Copy every one of the following records verbatim, keeping each line and its spacing unchanged.

▬▬▬▬▬▬

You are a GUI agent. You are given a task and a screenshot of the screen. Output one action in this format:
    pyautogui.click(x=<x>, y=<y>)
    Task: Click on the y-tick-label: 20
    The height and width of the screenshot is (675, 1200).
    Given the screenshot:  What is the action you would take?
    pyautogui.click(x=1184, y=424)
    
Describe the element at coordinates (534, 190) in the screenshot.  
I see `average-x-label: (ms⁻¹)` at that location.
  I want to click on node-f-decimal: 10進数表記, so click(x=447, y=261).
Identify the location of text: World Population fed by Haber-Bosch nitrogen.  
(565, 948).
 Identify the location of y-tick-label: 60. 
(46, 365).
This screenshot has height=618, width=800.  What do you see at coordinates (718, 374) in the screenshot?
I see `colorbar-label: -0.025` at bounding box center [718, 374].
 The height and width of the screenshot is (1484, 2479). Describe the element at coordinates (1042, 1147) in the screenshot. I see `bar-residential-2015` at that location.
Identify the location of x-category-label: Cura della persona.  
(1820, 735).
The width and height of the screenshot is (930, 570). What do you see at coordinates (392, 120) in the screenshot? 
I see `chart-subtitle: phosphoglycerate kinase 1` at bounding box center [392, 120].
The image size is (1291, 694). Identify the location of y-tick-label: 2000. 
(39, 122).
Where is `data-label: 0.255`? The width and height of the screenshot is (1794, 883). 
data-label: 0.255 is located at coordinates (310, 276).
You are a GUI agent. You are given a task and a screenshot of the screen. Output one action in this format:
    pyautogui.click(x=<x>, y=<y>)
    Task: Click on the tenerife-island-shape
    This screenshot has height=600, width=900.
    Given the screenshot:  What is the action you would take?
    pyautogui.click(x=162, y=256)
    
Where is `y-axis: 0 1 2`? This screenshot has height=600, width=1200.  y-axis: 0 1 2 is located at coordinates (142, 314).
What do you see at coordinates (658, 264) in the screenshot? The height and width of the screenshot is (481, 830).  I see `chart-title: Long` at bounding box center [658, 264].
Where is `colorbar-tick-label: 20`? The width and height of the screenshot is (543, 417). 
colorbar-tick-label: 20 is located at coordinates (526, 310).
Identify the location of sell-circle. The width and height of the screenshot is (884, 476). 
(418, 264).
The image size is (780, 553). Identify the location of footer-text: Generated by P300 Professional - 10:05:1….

▬▬▬▬▬▬

**YOUR RESPONSE:**
You are a GUI agent. You are given a task and a screenshot of the screen. Output one action in this format:
    pyautogui.click(x=<x>, y=<y>)
    Task: Click on the y-tick-label: 20
    The height and width of the screenshot is (675, 1200).
    Given the screenshot:  What is the action you would take?
    pyautogui.click(x=1184, y=424)
    
Describe the element at coordinates (534, 190) in the screenshot.  
I see `average-x-label: (ms⁻¹)` at that location.
  I want to click on node-f-decimal: 10進数表記, so click(x=447, y=261).
Identify the location of text: World Population fed by Haber-Bosch nitrogen.  
(565, 948).
 Identify the location of y-tick-label: 60. 
(46, 365).
This screenshot has height=618, width=800.  What do you see at coordinates (718, 374) in the screenshot?
I see `colorbar-label: -0.025` at bounding box center [718, 374].
 The height and width of the screenshot is (1484, 2479). Describe the element at coordinates (1042, 1147) in the screenshot. I see `bar-residential-2015` at that location.
Identify the location of x-category-label: Cura della persona.  
(1820, 735).
The width and height of the screenshot is (930, 570). What do you see at coordinates (392, 120) in the screenshot? 
I see `chart-subtitle: phosphoglycerate kinase 1` at bounding box center [392, 120].
The image size is (1291, 694). Identify the location of y-tick-label: 2000. 
(39, 122).
Where is `data-label: 0.255`? The width and height of the screenshot is (1794, 883). 
data-label: 0.255 is located at coordinates (310, 276).
You are a GUI agent. You are given a task and a screenshot of the screen. Output one action in this format:
    pyautogui.click(x=<x>, y=<y>)
    Task: Click on the tenerife-island-shape
    This screenshot has height=600, width=900.
    Given the screenshot:  What is the action you would take?
    pyautogui.click(x=162, y=256)
    
Where is `y-axis: 0 1 2`? This screenshot has height=600, width=1200.  y-axis: 0 1 2 is located at coordinates (142, 314).
What do you see at coordinates (658, 264) in the screenshot? The height and width of the screenshot is (481, 830).  I see `chart-title: Long` at bounding box center [658, 264].
Where is `colorbar-tick-label: 20`? The width and height of the screenshot is (543, 417). 
colorbar-tick-label: 20 is located at coordinates (526, 310).
Identify the location of sell-circle. The width and height of the screenshot is (884, 476). 
(418, 264).
The image size is (780, 553). Identify the location of footer-text: Generated by P300 Professional - 10:05:1….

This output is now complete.